Martin Scorsese on “the greatest performance” of an American actor
Granted, he excels in a multitude of areas, but Martin Scorsese is undoubtedly the master of coaxing commanding performances from his cast. In his storied career, he has honed his working relationships with recurring actors in the arsenal of his call list down to a fine art. Given the often-stark nature of his films, he brings subtlety to the American brutality on display by chiselling down into the nuance of the characters—finding humanity in the inhumane. One great American monolith of the silver screen proved to be a defining force when it comes to the performances Scorsese leans towards.
He first watched The Searchers when he was 12 or 13. It blew him away. It continues to do so. It remains in his “10 greatest films of all time lists” to this day. But beyond the pioneering exploration of racism in an otherwise happy-ending era of conservative Hollywood, John Ford’s social odyssey delivered “the greatest performance of a great American actor,” according to Scorsese. “Apart from being an American epic,” Scorsese says, “The Searchers also is a John Wayne western.”
That says a lot for John Wayne. The fact that he still stands out as a tour de force amid the broad brushstroke of American culture and history on display is a paradigm of his pillar-like place in the western genre. While Ford might use the cowboy form to hint at the near-primordial problem of American racism, Wayne uses it to centre the film. The shocking subtext proves all the more impactful, given that it comes from a familiar setting.
The way that Wayne grounds the film in a world we are accustomed to actually helps to create nuance and originality as it avoids the tropes we are used to seeing. This highlights the relationship between Ford and Wayne. Scorsese has been searching for something similar in all the actor collaborations that followed his fateful first viewing. Just as there was a shorthand and dynamic contrast between Ford and Wayne off-screen, the same applies to Wayne’s character, the sadistic yet oddly heroic Ethan Edwards, and the intricate implication of the movie’s underbelly.
Given that we are all now familiar with Wayne’s personal dark side, this duality is even more effective in Scorsese’s view. “Not everyone shares this opinion,” he told The Hollywood Reporter, “For me, Wayne has only become more impressive over time.” It’s his odd mix of iconic status and iconoclastic undertone that still soars to this day in the film.

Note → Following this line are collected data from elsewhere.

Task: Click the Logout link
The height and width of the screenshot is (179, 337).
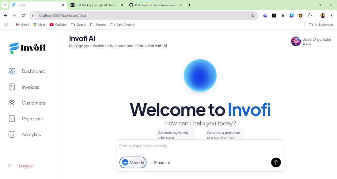Action: [26, 166]
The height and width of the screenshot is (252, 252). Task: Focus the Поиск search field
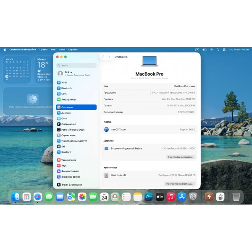pos(76,66)
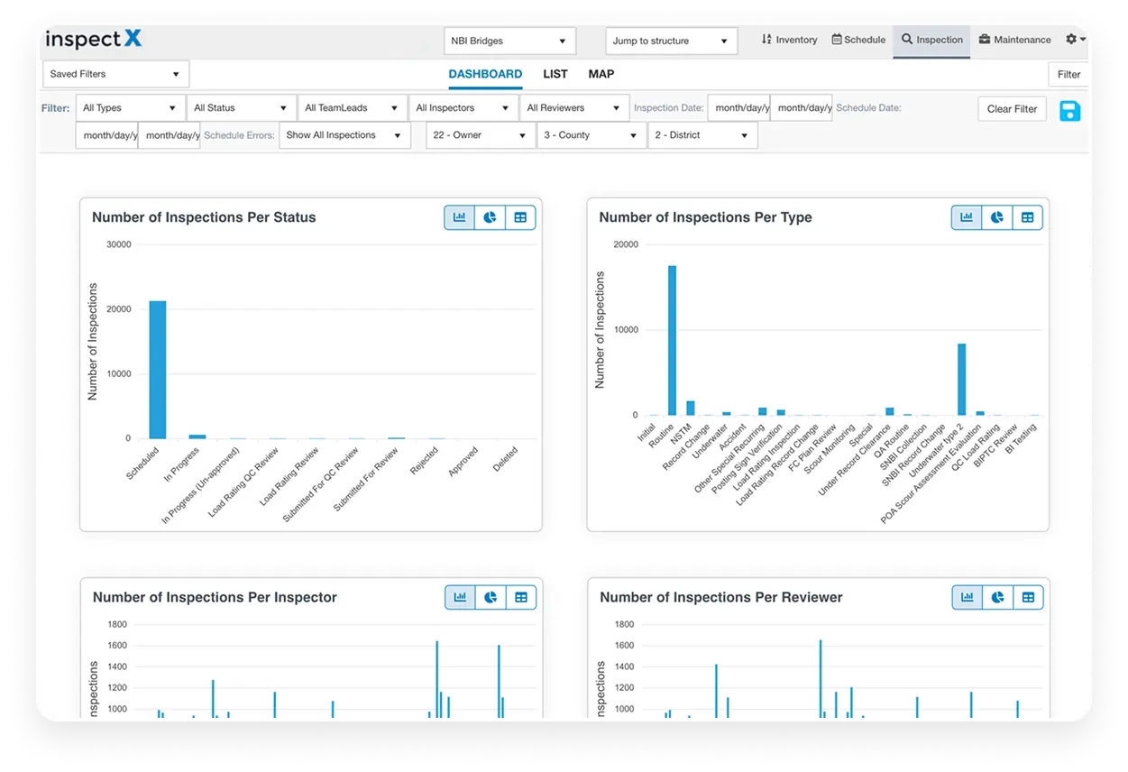Expand the All Inspectors filter dropdown
This screenshot has width=1128, height=772.
(x=463, y=107)
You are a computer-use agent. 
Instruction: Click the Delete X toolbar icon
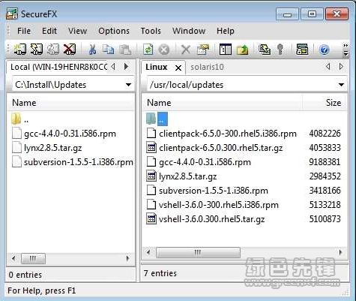tap(186, 50)
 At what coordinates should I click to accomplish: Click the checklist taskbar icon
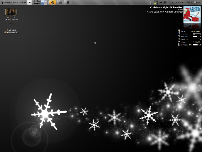tap(68, 2)
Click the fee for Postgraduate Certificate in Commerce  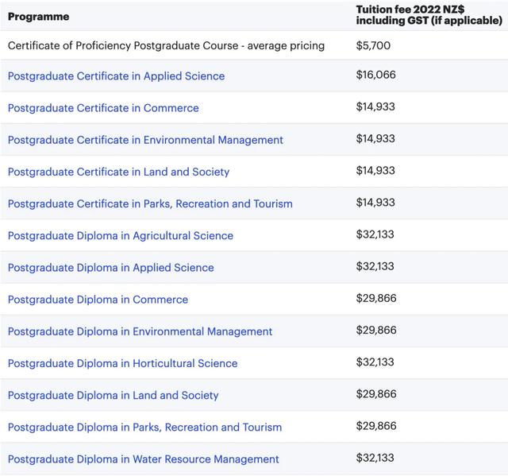pyautogui.click(x=375, y=107)
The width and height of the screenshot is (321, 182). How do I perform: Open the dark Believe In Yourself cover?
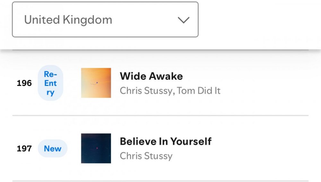(x=96, y=148)
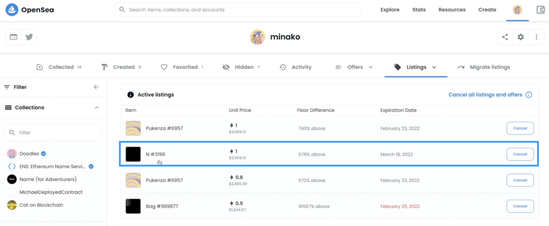Image resolution: width=549 pixels, height=226 pixels.
Task: Click Cancel all listings and offers
Action: [485, 95]
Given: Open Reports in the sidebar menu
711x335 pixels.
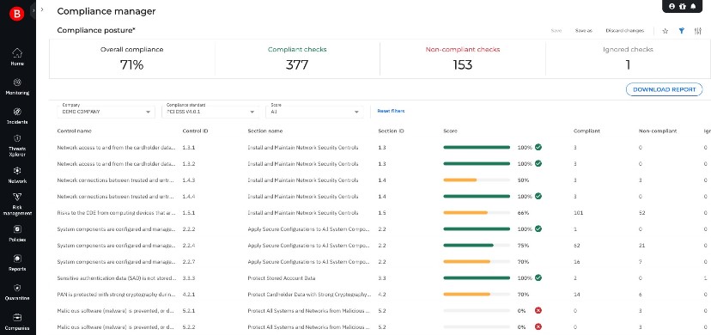Looking at the screenshot, I should pos(17,263).
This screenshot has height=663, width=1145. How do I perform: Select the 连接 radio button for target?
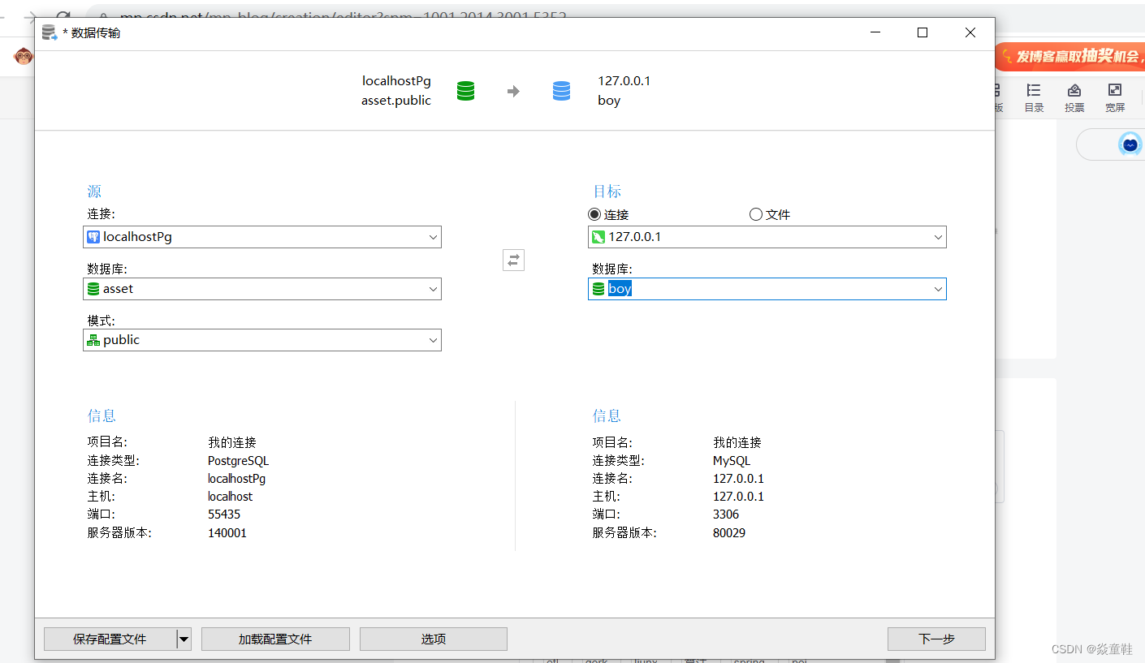594,215
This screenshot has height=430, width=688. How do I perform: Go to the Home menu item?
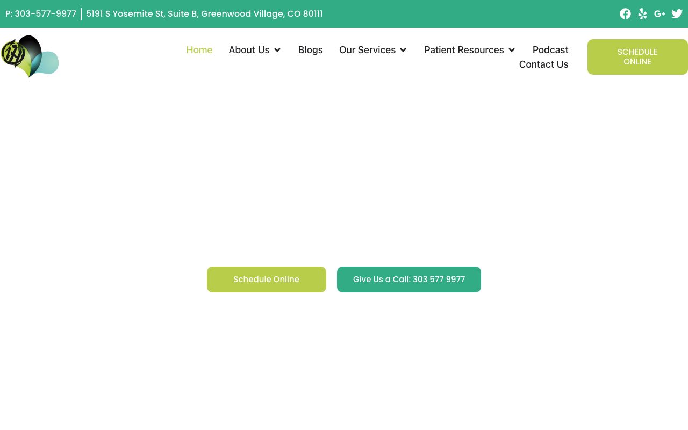click(199, 50)
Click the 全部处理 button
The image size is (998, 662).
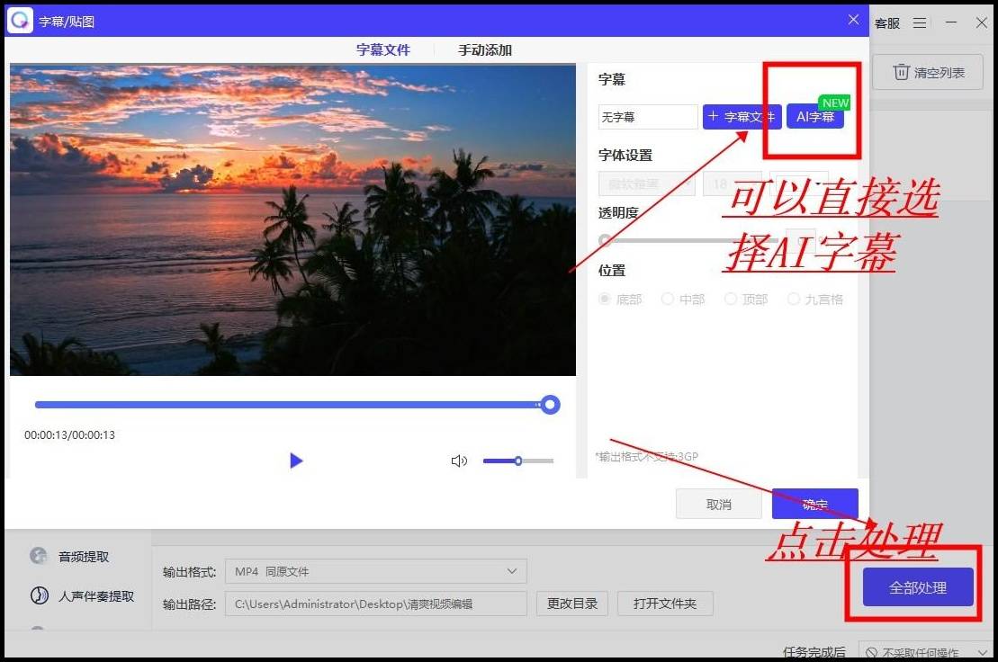[918, 587]
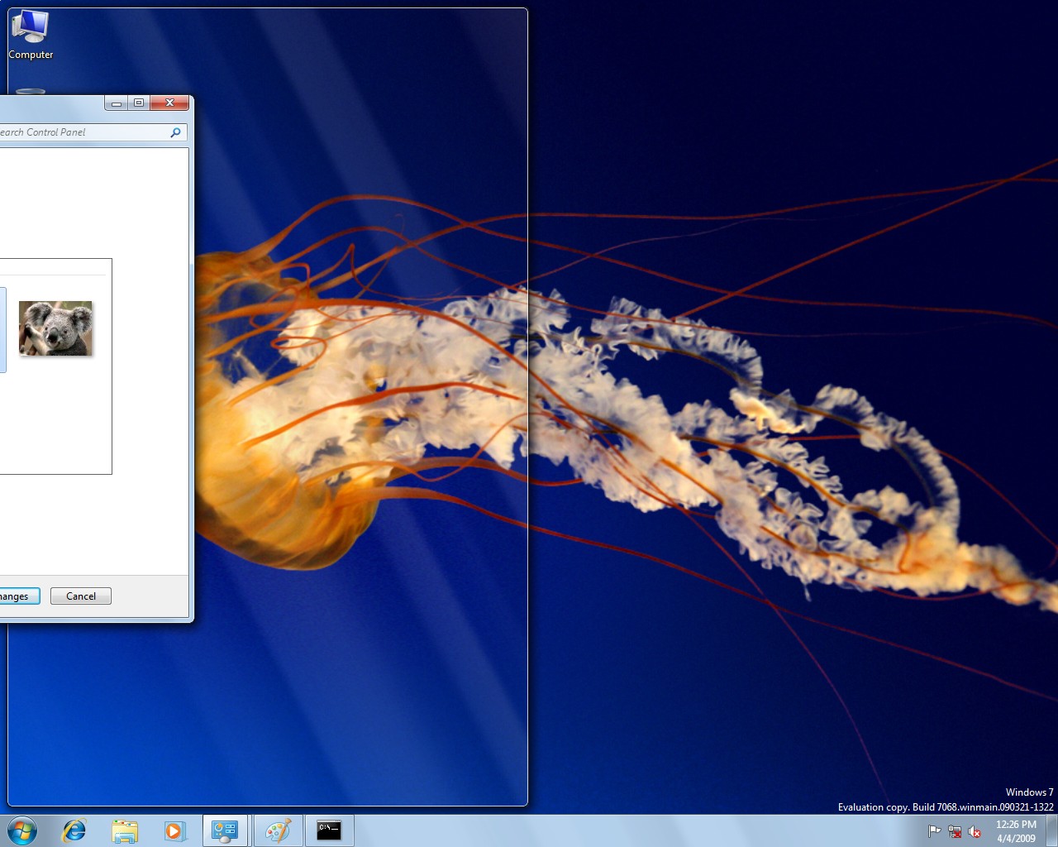Open the clock showing 12:26 PM

tap(1016, 830)
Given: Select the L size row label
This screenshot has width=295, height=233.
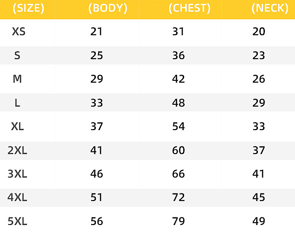Looking at the screenshot, I should click(17, 103).
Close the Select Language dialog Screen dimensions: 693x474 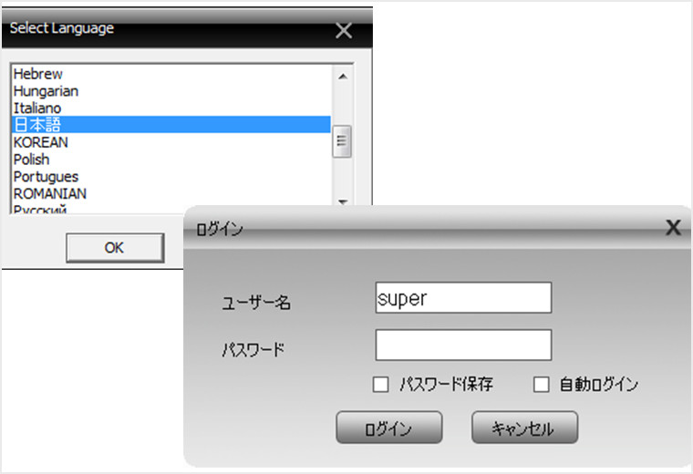click(344, 30)
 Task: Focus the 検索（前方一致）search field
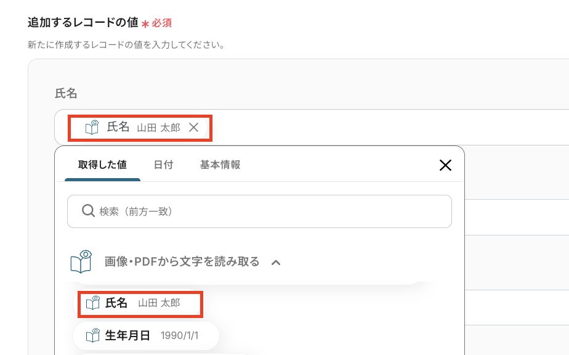click(x=271, y=211)
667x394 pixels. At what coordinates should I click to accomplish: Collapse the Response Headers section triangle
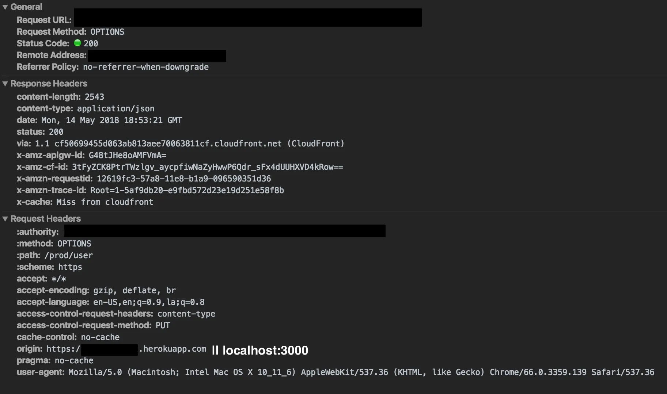5,84
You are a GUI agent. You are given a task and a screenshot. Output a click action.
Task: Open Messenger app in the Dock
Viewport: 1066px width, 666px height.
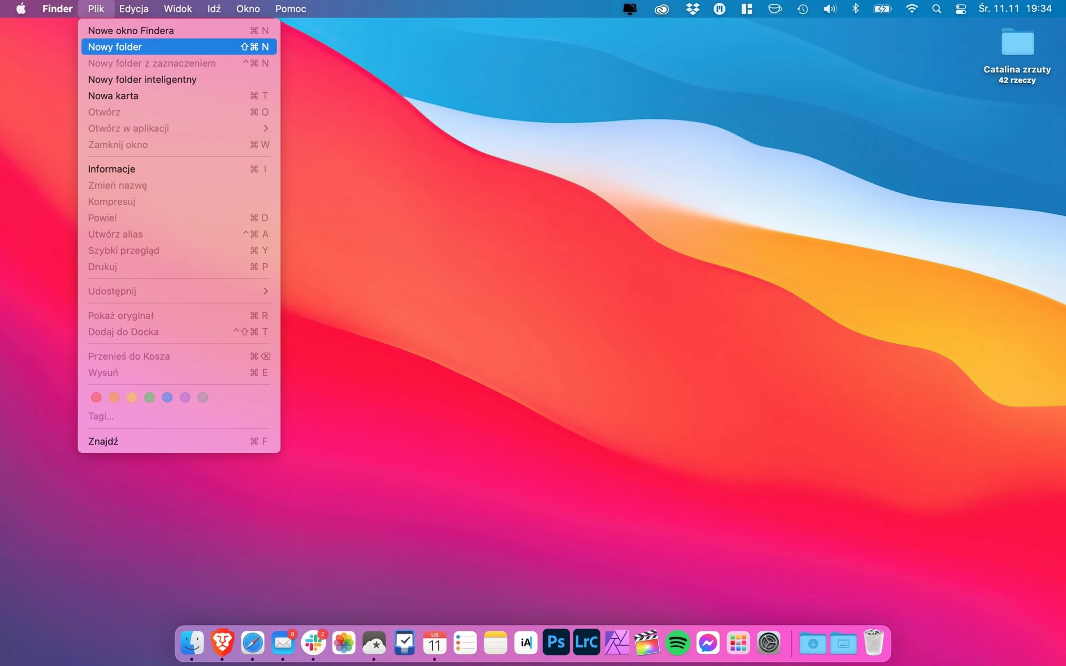(x=708, y=643)
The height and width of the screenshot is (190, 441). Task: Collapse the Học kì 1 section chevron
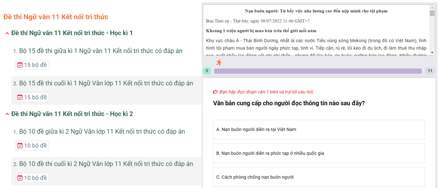[7, 33]

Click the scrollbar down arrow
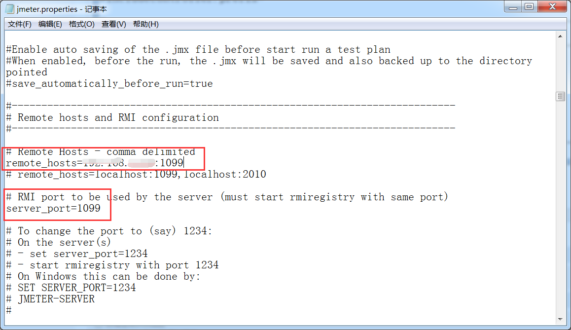coord(560,319)
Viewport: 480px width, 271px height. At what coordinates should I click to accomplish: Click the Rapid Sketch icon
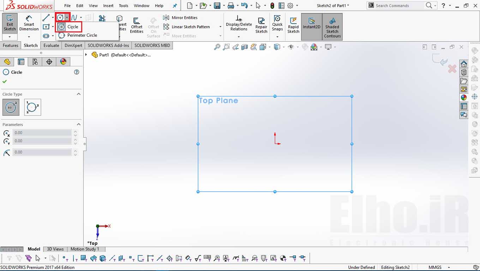tap(293, 25)
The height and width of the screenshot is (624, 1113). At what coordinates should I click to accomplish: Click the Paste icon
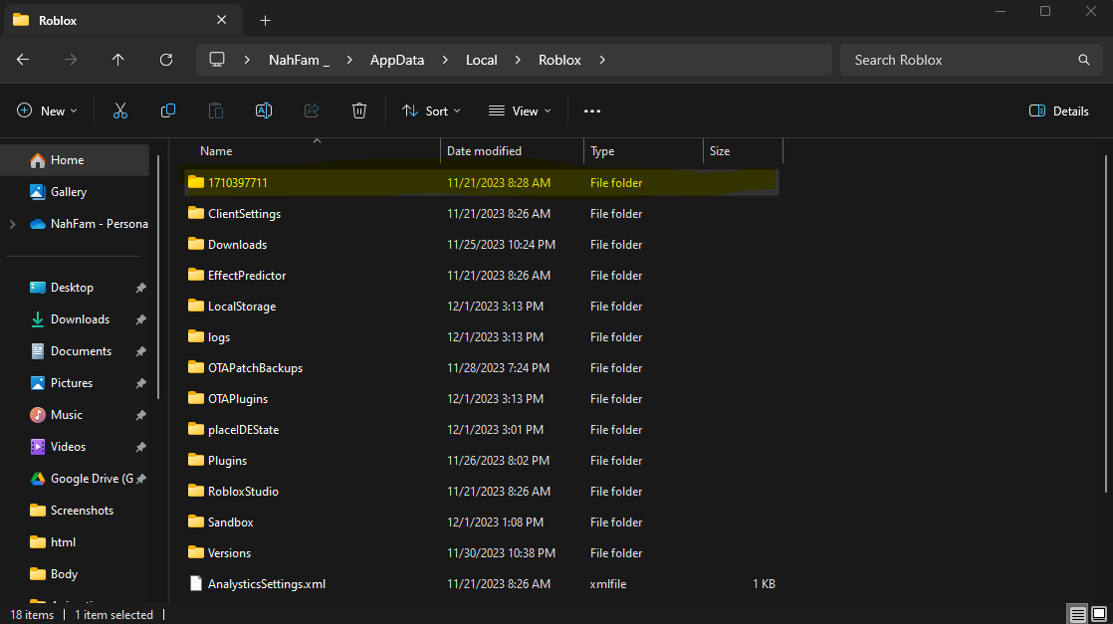(215, 110)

“Ethan also is genuinely scary,” Scorsese explains. “His obsessiveness, his absolute hatred of Comanches and all Native Americans and his loneliness set him apart from any other characters Wayne played and, really, from most protagonists in American movies. Even his gunfighter in The Man Who Shot Liberty Valance, his final performance for Ford, doesn’t run as deep.”
Ethan Edwards is a very complex character. On the one hand, “he literally acts out the worst aspects of racism in our country”, Scorsese says. Alas, vitally, there are also likeable parts to him. Wayne’s charisma naturally shines through the fear that he induces. In essence, this made the performance indicative of two societal realities: how the racism of the 1950s went far beyond any objective and lingered in the psyche and how such a vengeful and ugly doctrine can actually be hidden beneath a rather personable surface. The same surface presented as heroic in a thousand other westerns, a reality that Wayne subversively leans on throughout his brilliant performance—one that still inspires the likes of Frances McDormand to this day.
It also clearly inspired what was to come from Scorsese. Goodfellas is the classic example; in actual fact, these are the worst fellas around, but even still, you can’t deny their charm. In the same way that The Searchers is ostensibly a western, Goodfellas is ostensibly a gangster film. And while both films tick all the boxes of their respective genres — Wayne’s Ethan Edwards is an old-school cowboy and Joe Pesci’s Tommy DeVito is an old-school quick-talking, quicker-shooting crook — they stay true to form but refuse to abide by tropes, in the process purveying the decay of virtues in American society.
To do that, Ford had Wayne subvert classic heroes, and Scorsese has had everyone he’s put in Wayne’s cowboy boots thereafter do the same. These characters might walk in straightforward narratives, but like Wayne himself, they are anything but resolved. In Scorsese’s eyes, that is the crux of great cinema. “In truly great films — the ones that people need to make, the ones that start speaking through them, the ones that keep moving into territory that is more and more unfathomable and uncomfortable — nothing’s ever simple or neatly resolved. You’re left with a mystery. In this case, the mystery of a man,” Scorsese proclaims. And it takes a damn good performance to leave that mystery lingering.